**Consignes**
1) Résumez le texte en deux phrases.
2) Relevez tous les tableaux que le texte désigne par leur titre.

**Texte**

10.4.21

Depuis la fenêtre ouverte me parviennent les effluves âcres de Kingston sur Huveaune. J’en ouvre une autre pour créer un courant d’air afin de chasser cette désagréable odeur de l’appartement et, par cette dernière, après avoir fermé la première, contemple le ciel gris dont la blancheur m’aveugle. Parmi les choses qui me fascinent dans la Recherche, cette manie de Swann de trouver des ressemblances entre les personnes et les personnages des tableaux, comme dans ces magnifiques pages où Swann voit sa femme comme un Botticelli et où, poussant la manie jusqu’à l’obsession, il lui offre une écharpe identique à celle que porte la Vierge dans la Madone du Magnificat ou bien une toilette qui évoque la Primavera du Printemps. Lisant ces pages, j’ai interrompu ma lecture pour revoir l’image de la Madone et j’ai été pris de frissons. Devant la beauté de la femme peinte qui semble, en fonction de la façon dont on regarde le tableau, éclipser la toile. En me souvenant aussi de ce séjour à Florence où Daphné s’était assise devant la Naissance de Vénus aux Offices, qu’elle avait hâte de voir « en vrai ». Malgré la fin de l’amour, Swann « aimait encore en effet à voir en sa femme un Botticelli », écrit Proust. Plus belle et pire à la fois influence de l’art dans nos vies : la réalité se forme et se déforme au gré des images qui se superposent à elle et à travers lesquelles nous la voyons. Mais que voyons-nous ? J’entends des oiseaux roucouler et tout semble si indifférent ; tout à moi et moi à tout. Hier soir, avant de me coucher, j’ai eu une idée sur moi-même dont la formulation, sur le moment même, m’a paru particulièrement juste. Mais alors que je me brossais les dents, celle-ci m’a échappé et depuis je ne parviens pas à la retrouver. Je manque cruellement de volonté. Raison pour laquelle, probablement, je n’accomplirai jamais rien. Mais est-ce que ce « manque de volonté » n’est pas une excuse que je me trouve ? Est-ce qu’il ne vient pas masquer un plus profond « manque de talent » ? Lequel n’est pas une maladie dont on espère toujours pouvoir guérir, mais une lacune de l’être. Et malheur à qui en est affligé.

**Données**
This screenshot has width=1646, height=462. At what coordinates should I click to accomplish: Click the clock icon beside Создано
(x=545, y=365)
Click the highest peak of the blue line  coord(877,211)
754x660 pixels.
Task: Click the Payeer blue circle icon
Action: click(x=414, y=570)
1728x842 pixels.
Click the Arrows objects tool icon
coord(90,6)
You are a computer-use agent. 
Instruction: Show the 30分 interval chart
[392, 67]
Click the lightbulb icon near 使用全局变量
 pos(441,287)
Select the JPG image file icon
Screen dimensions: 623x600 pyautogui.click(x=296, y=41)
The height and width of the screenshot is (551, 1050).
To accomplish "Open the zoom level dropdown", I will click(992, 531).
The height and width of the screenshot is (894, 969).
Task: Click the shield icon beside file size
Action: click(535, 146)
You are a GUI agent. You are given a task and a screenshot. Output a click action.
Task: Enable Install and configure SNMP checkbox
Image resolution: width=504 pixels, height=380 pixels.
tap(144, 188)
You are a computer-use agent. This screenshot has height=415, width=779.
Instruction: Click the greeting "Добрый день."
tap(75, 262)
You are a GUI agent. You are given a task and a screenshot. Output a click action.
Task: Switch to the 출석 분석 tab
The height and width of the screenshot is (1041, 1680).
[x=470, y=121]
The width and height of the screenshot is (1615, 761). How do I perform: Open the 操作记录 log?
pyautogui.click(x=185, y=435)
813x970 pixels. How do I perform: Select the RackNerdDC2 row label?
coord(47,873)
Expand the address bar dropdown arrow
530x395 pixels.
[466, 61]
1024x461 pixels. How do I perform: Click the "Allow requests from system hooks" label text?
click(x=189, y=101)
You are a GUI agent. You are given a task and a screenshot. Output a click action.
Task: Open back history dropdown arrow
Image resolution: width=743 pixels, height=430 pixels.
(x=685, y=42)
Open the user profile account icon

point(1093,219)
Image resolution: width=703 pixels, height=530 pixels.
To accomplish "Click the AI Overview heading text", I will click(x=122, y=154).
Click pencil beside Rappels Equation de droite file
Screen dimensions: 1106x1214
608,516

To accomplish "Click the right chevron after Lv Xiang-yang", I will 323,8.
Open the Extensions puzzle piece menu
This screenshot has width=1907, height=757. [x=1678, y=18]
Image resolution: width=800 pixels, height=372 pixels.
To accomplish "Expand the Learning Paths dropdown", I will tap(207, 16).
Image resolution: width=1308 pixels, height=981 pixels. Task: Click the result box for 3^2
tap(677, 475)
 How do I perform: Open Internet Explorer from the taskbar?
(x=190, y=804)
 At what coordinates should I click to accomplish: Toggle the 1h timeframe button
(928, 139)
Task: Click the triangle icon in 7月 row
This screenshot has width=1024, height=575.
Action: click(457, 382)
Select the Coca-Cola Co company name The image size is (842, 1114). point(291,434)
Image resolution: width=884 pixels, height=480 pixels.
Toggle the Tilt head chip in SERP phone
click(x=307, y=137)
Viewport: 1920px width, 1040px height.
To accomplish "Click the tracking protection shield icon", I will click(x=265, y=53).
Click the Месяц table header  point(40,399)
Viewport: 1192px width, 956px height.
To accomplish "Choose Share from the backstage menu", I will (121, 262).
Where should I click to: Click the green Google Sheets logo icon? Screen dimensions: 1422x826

**Réponses numérotées**
1) Le texte part de l'odeur âcre de Kingston sur Huveaune que l'on chasse de l'appartement, puis s'attarde sur la manie de Swann, dans la Recherche, de voir sa femme comme un Botticelli, et y reconnaît l'influence à la fois la plus belle et la pire de l'art, qui superpose ses images à la réalité. Il rapporte ensuite une idée juste, venue la veille au soir puis oubliée pendant le brossage des dents, et se demande si le manque de volonté invoqué n'est pas une excuse masquant un manque de talent plus profond.

2)
Madone du Magnificat
Primavera du Printemps
Naissance de Vénus